Many people with herpes learn to detect an outbreak before sores appear. This early warning phase, called the prodrome, typically shows up hours to a few days before blisters form. Common prodromal symptoms include genital pain, tingling sensations, and shooting pain in the legs, hips, or buttocks. Recognizing these signals can help you seek testing at the ideal moment, when a fresh lesion can be swabbed, and take steps to reduce transmission risk.

Not everyone experiences a prodrome, and some people with herpes never develop noticeable sores at all. An estimated 80% or more of people with HSV-2 are unaware they carry the virus, which is one reason transmission continues to be common.

Who Should Get Tested

The CDC does not recommend routine herpes blood testing for people without symptoms. This might seem counterintuitive, but the reasoning comes down to test accuracy: in a low-risk population, the rate of false positives rises relative to true positives, which can cause unnecessary anxiety and stigma without a clear medical benefit.

Blood testing is more useful in specific situations:

  • You have genital symptoms that could be herpes but no active sore available to swab
  • A sexual partner has herpes and you want to know whether you’ve already been exposed
  • A provider found signs of herpes on examination but wants lab confirmation
  • You’re pregnant and your partner has a history of herpes, since knowing your status helps guide delivery decisions

Detection During Pregnancy

Herpes detection takes on particular urgency during pregnancy because the virus can be transmitted to a newborn during delivery, with serious consequences. If a primary herpes infection is acquired during the first or second trimester, providers may perform sequential viral cultures on genital secretions starting around 32 weeks of gestation. For women with known herpes, cultures from cervical and vaginal secretions starting at 36 weeks help determine whether the virus is actively shedding near the time of delivery.

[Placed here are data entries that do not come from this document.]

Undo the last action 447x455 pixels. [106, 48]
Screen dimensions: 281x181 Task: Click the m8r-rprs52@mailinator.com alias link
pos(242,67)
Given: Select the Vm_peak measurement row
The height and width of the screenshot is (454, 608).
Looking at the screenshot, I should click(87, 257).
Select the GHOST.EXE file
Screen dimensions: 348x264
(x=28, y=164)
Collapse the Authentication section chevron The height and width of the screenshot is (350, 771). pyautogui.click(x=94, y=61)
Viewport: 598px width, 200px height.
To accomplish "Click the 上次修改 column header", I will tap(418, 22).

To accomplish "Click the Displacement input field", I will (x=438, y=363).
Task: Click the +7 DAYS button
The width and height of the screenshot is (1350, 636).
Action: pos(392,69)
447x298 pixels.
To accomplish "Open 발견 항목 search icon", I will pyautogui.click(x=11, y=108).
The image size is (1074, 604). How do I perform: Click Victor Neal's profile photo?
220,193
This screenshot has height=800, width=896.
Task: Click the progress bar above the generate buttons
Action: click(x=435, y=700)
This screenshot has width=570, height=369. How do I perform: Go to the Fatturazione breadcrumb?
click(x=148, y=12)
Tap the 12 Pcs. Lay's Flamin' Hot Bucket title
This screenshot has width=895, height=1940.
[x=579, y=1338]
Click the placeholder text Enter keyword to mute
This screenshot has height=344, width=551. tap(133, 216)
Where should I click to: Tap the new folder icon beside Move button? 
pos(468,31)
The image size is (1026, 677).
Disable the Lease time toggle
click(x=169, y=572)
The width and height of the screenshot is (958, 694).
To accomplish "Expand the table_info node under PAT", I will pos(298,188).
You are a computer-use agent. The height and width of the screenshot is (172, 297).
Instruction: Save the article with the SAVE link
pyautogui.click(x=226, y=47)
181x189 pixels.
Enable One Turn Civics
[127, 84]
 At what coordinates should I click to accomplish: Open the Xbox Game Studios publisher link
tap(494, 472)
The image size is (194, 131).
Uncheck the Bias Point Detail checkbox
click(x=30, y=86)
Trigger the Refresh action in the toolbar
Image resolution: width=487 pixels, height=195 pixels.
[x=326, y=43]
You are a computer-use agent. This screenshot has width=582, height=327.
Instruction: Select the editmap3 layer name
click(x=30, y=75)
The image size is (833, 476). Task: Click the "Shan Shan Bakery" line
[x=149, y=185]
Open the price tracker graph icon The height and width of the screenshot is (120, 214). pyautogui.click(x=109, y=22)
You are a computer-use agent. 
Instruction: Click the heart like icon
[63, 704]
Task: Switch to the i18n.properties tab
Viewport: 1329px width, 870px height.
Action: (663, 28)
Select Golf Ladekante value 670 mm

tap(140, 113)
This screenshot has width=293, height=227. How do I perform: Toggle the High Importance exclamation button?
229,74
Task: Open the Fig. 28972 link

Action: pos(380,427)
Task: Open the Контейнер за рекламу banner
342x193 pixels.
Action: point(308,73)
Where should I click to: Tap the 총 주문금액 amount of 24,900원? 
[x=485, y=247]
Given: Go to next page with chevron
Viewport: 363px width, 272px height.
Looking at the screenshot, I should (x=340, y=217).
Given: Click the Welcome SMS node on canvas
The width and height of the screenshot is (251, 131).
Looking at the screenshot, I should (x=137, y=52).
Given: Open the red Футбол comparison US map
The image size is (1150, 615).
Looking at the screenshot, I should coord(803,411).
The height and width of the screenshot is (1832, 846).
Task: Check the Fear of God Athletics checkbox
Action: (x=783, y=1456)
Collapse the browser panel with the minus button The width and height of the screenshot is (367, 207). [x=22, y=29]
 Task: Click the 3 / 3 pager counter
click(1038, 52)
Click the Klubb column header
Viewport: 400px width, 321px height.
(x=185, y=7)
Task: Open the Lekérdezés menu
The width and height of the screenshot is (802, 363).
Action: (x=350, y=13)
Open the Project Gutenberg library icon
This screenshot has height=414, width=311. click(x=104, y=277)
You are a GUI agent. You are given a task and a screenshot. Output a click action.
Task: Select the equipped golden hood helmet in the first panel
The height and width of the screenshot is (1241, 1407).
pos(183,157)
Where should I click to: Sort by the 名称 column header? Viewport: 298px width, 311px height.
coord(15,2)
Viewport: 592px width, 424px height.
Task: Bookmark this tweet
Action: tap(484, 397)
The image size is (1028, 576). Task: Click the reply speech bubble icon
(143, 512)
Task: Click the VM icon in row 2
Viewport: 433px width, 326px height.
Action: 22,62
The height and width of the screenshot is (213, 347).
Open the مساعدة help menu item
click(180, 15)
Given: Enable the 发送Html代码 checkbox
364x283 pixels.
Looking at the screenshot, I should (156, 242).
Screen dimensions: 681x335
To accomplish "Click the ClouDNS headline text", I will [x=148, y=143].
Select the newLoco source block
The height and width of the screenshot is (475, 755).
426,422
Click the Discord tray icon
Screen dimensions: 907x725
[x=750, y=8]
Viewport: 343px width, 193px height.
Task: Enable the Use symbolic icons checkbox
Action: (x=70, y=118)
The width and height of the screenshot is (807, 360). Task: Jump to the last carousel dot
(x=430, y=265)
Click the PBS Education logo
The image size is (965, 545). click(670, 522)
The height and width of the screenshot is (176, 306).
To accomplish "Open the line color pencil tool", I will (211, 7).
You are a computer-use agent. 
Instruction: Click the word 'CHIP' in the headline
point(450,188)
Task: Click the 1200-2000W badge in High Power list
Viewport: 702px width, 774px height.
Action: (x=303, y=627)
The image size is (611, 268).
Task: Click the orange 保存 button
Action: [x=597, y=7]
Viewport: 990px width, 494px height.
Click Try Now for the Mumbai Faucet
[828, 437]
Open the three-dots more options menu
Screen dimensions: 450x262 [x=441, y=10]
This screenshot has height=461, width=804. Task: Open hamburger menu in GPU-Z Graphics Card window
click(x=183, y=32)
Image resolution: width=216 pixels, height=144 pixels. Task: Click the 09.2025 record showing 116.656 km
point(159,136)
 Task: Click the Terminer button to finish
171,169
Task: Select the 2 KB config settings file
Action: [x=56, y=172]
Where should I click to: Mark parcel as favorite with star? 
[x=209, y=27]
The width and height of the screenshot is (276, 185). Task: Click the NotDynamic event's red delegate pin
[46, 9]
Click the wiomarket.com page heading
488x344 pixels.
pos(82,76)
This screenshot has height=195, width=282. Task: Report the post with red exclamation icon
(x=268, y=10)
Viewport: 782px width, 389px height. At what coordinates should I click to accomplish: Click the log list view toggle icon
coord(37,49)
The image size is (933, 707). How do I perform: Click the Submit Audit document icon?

If active lesions are present when labor begins, a cesarean delivery is typically performed within 4 to 6 hours of membrane rupture. If cultures are negative and no lesions are visible, vaginal delivery is considered safe.

Where to Get Tested and What It Costs

Herpes testing is available through primary care providers, OB-GYNs, sexual health clinics, urgent care centers, and organizations like Planned Parenthood. Some online services also offer at-home blood test kits that you mail to a lab. STD testing generally costs between $0 and $250 depending on which tests you need, how many infections are being screened for, and where you go. Many sexual health clinics offer sliding-scale fees or free testing for uninsured patients.

If you’re requesting a herpes blood test specifically, you may need to ask for it by name. Standard STD panels at most clinics do not include herpes testing unless you have symptoms or specifically request it, reflecting the CDC’s position on routine screening. Be direct with your provider about what you want tested.